O controle externo pode ser definido como um conjunto de ações de controle desenvolvidas por uma estrutura organizacional, contendo procedimentos, atividades e recursos próprios, alheios à estrutura controlada, e que visa à fiscalização, verificação e correção dos atos.

Nas lúcidas palavras de Guerra (2005), pode-se extrair a seguinte definição:

O controle externo é aquele desempenhado por órgão apartado do outro controlado, tendo por finalidade a efetivação de mecanismos, visando garantir a plena eficácia das ações de gestão governamental, porquanto a Administração Pública deve ser fiscalizada, na gestão dos interesses da sociedade, por órgão de fora de suas partes, impondo atuação em consonância com os princípios determinados pelo ordenamento jurídico, como os da legalidade, legitimidade, economicidade, moralidade, publicidade, motivação, impessoalidade, entre outro.

Insta frisar que não há qualquer hierarquia entre o controle interno e o externo. O que ocorre, na verdade, é a complementação de um sistema pelo outro.

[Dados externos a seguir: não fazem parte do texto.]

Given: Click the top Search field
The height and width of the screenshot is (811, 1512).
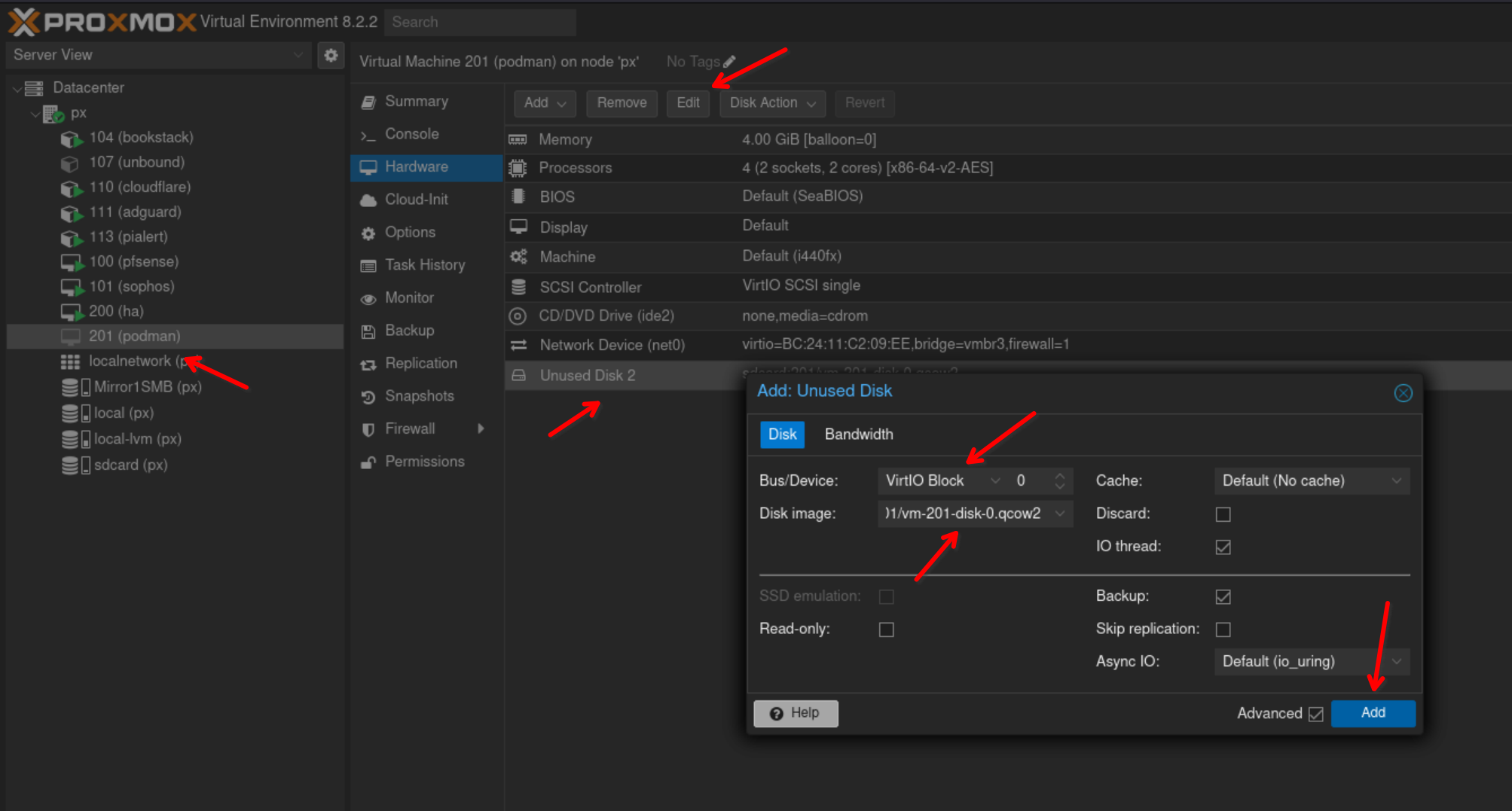Looking at the screenshot, I should point(480,23).
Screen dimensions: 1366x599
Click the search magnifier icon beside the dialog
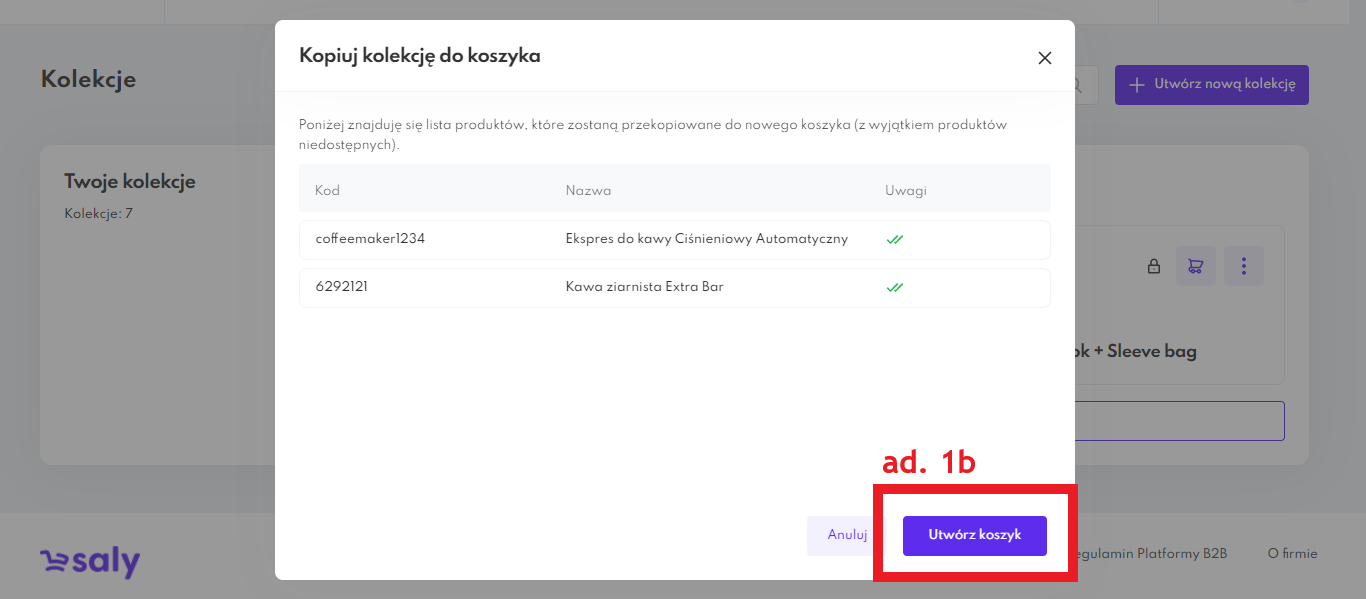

E nessa esteira de entendimento, conclui-se que o controle interno tem como principal função apoiar o controle externo, orientando as autoridades públicas no sentido de evitar o erro, efetivando um controle preventivo, colhendo subsídios mediante o controle concomitante a fim de determinar o aperfeiçoamento das ações futuras, revendo os atos já praticados, corrigindo-os antes mesmo da atuação do controle externo (MEDAUAR, 1993, p.14).

Em vista de todo o exposto, tem-se que o sistema de controle da Administração Pública é de fundamental importância para qualquer organização e deve ser entendido de forma ampla, não podendo estar limitado apenas quanto aos aspectos financeiros e administrativos, mas sim, deve ser compreendido como um conjunto de ações e métodos que devem ser implementados dentro de um determinado ente administrativo, gerando nele uma verdadeira cultura de diafaneidade, permitindo, assim, que se faça comparações entre os resultados previstos e os efetivamente realizados, sempre tendo em vista o seu fim precípuo: o interesse público.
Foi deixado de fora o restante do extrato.